Connect with us

impose current ceiling

Discussion in 'General Electronics Discussion' started by flippineck, Sep 23, 2016.

Scroll to continue with content
  1. flippineck

    flippineck

    292
    9
    Sep 8, 2013
    I have a supply connected to a load. The load is a constant purely resistive load. The supply voltage fluctuates fairly wildly and is capable of supplying a lot more current into the load, than the load is capable of surviving.

    I could add a fuse in series and that would impose a specific limit on the current which was allowed to be supplied to the load. But, it would involve the cessation of operation when the fuse blew.

    I want a component like a fuse that will sit there passing current up to a certain value, but once that value is reached, it maybe increases it's resistance to keep the current down. Impose a current ceiling rather than just blow.

    I heard of using NTC thermistors to limit transient high currents but the transients I'm dealing with last minutes, maybe hours rather than milliseconds or seconds.

    It's solar panels feeding into a charge controller - most of the time here in the UK it stays averagely grey but you get these odd half days where the sun randomly has a party, last time this happened my solar system, which had been working fine for weeks under average / usual weather, suddenly melted in a heap on the floor.

    I'd rather just miss out on the best of the very rare days of extreme power availability, than spend orders of magnitude more on charge controllers, or have to keep replacing fuses.

    I guess failing a completely automatic option, a manually resettable breaker of some kind would be better than nothing. I just wondered if there was a simple 2-wire component that would sit there passively and hold passing excess currents down, whilst not impeding currents below the ceiling.

    I saw these https://en.wikipedia.org/wiki/Resettable_fuse but I wondered if I'd be able to get them in a sufficient power dissipation, and whether the perhaps not insignificant resistance below the threshold current would cause efficiency problems under normal operation?
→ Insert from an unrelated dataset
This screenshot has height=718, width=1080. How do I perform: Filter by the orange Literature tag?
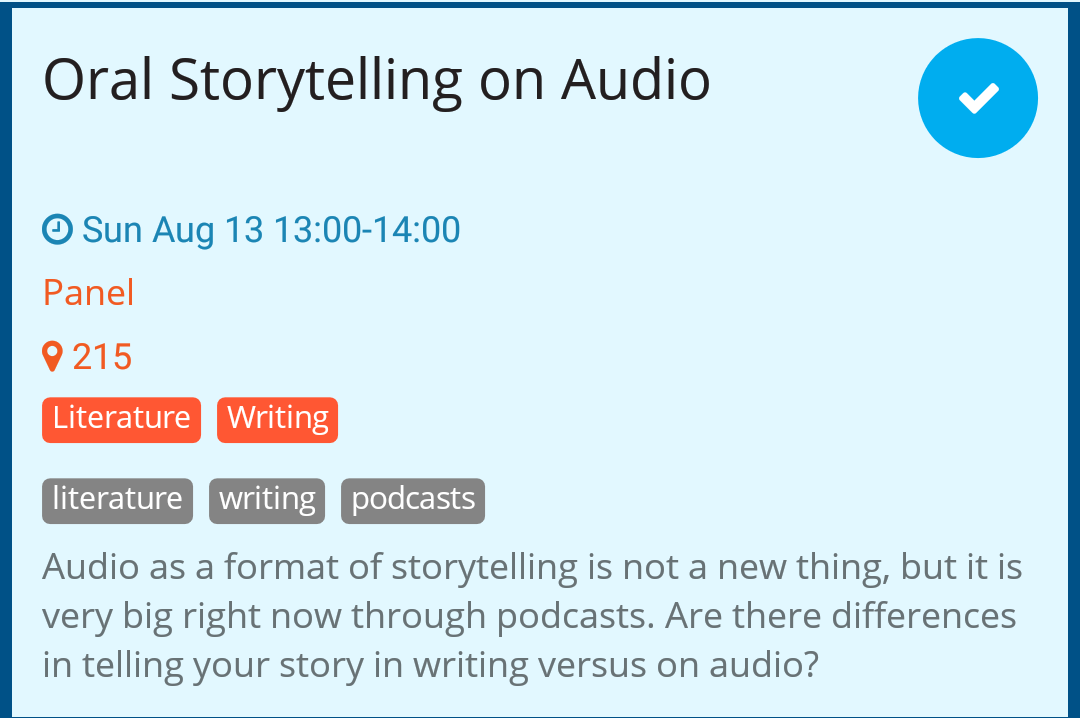(121, 420)
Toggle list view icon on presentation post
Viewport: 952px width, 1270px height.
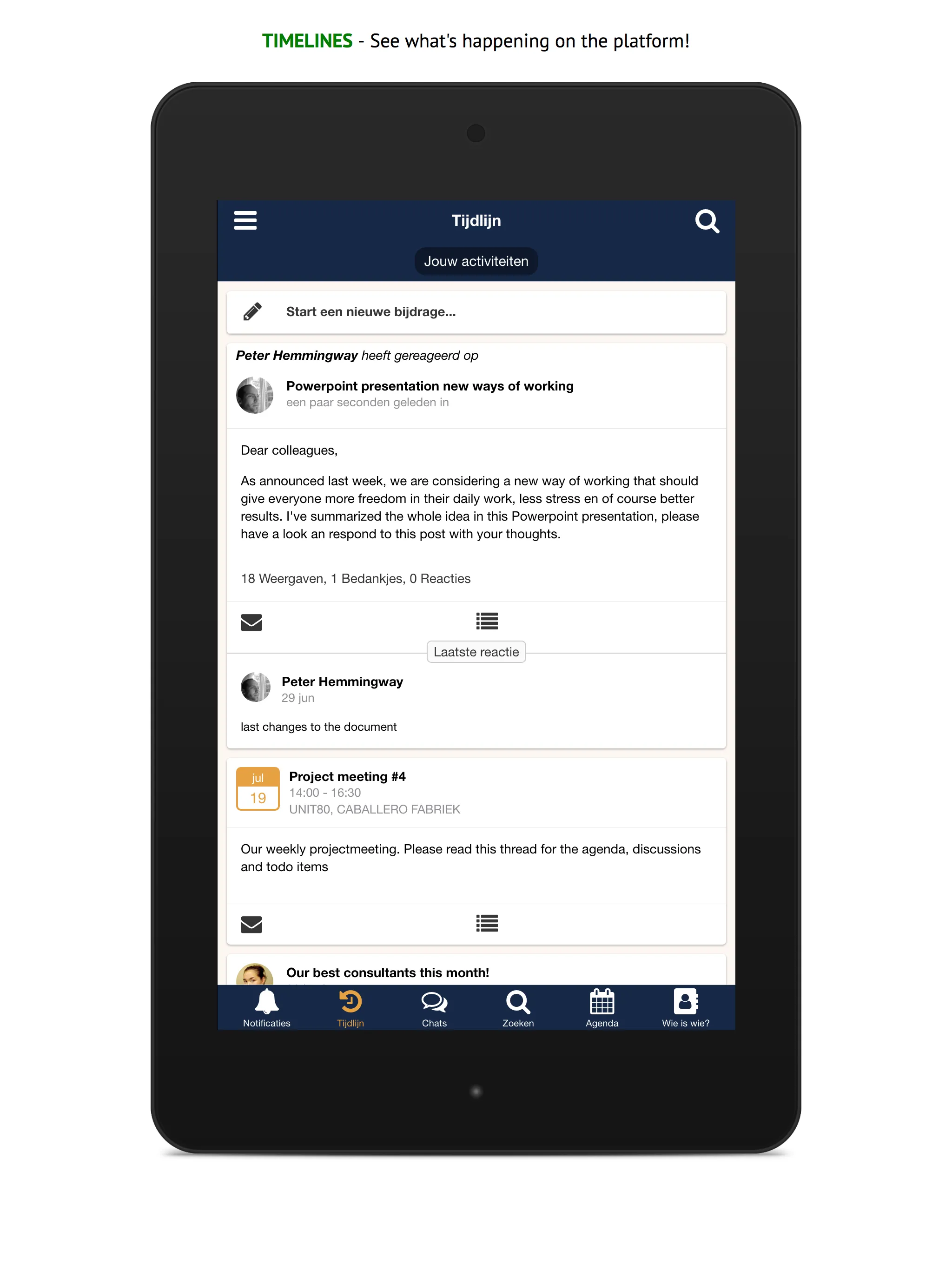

    I saw a jfet used as a current limiter by connecting it's source back to it's gate (?) somewhere.. does that sound feasable

    I have solar panels capable of producing, under the sunniest of conditions, maybe 900W; whereas the controller's PV input is only rated at 480W. 95% of the time the panels only produce two, maybe three hundred watts but then you get these very occasional spikes right up toward the 900's.

    So I guess I need something capable of potentially 'throwing away' 400-odd Watts under the brightest spells

    Thanks for any thoughts.
     
    Last edited: Sep 23, 2016
  2. hevans1944

    hevans1944 Hop - AC8NS

    4,595
    2,149
    Jun 21, 2012
    Maybe you could modulate the current with a MOSFET in series with the solar panel. Full current when the MOSFET is on, no current when the MOSFET is off. Vary the pulse width to accommodate the sunshine. Initially, turn the MOSFET on and sense the current with an Allegro current sensor. Start modulating when the current rises above a certain threshold. Or just turn the MOSFET off when that happens, but it seems a shame to waste good sunshine when all you need to do is tame the current a bit. And you would need some way to reset the MOSFET on again if you opt for on/off control (like a circuit breaker or fuse). Perhaps a filter capacitor of a few dozen microfarads on the MOSFET output (after the Allegro current sensor) would allow PWM all the time without problems. I assume it was the charge controller that melted. You just need to feed it a proper diet (or starve it) when the solar panel output exceeds its capacity and/or the battery is fully charged.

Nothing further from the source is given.